Are HTML entities still useful or should I simply create UTF-8 encoded html documents? Please explain why.

3 Answers 3


If the encoding is set correctly (and the document is saved as UTF-8) you should be able to work with just the characters. From the W3C:

Using an encoding such as UTF-8 means that you can avoid the need for most escapes and just work with characters.


However, you still need to use entities for special characters such at greater/less than.


Entities are useful in program source code files (in programs that output HTML). Many coding standards say, that files should be in plain ASCII. Except of course the files that actually contain the textual content – for example .po files with translations.

When you have a long file with few non-ASCII characters inside, then it's extremely easy to save the file in wrong encoding without noticing that your characters got screwed.

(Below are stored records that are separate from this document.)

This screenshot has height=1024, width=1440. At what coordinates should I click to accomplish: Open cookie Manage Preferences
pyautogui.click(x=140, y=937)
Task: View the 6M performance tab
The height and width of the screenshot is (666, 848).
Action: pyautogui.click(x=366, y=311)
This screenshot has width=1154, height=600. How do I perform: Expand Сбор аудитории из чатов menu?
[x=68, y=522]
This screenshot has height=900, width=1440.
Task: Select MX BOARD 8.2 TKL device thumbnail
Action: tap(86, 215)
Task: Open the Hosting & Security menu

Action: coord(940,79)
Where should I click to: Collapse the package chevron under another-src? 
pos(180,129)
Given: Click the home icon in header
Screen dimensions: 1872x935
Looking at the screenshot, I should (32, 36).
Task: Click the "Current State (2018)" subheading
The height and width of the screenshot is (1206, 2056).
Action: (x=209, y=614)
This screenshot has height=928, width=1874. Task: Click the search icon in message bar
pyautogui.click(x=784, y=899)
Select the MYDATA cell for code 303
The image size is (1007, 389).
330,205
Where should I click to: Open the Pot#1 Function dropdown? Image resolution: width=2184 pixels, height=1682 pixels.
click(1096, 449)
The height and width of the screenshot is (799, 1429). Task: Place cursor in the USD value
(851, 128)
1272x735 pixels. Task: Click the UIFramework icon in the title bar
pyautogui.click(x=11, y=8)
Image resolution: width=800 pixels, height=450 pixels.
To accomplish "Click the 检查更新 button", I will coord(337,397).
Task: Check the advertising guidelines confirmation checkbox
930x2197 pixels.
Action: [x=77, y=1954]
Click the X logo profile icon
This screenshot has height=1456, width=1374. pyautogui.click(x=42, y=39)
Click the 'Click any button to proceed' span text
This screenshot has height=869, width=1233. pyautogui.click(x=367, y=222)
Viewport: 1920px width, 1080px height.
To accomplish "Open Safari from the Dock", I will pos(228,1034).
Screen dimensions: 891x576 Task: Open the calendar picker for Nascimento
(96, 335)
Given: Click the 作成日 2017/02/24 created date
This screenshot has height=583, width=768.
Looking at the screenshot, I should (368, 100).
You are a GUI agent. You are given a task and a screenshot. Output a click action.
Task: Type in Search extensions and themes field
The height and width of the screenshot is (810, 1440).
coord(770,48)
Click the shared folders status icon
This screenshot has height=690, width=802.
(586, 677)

Another good reason to use non-ASCII characters is similar-looking chracters. Can you spot the difference between the next two lines of code:

print "<title>" + pagename + " – " + sitename + "</title>";
print "<title>" + pagename + " - " + sitename + "</title>";

But by using entities the difference is obvious:

print "<title>" + pagename + " &ndash; " + sitename + "</title>";
print "<title>" + pagename + " - " + sitename + "</title>";

But outside of program source code files, UTF-8 is clearly the way to go.


In my experience as long as your data really is UTF-8 and you are correctly telling the browser that it is UTF-8 then you don't need to use entities. Except for things like &gt;, &lt;, &quot ; of course.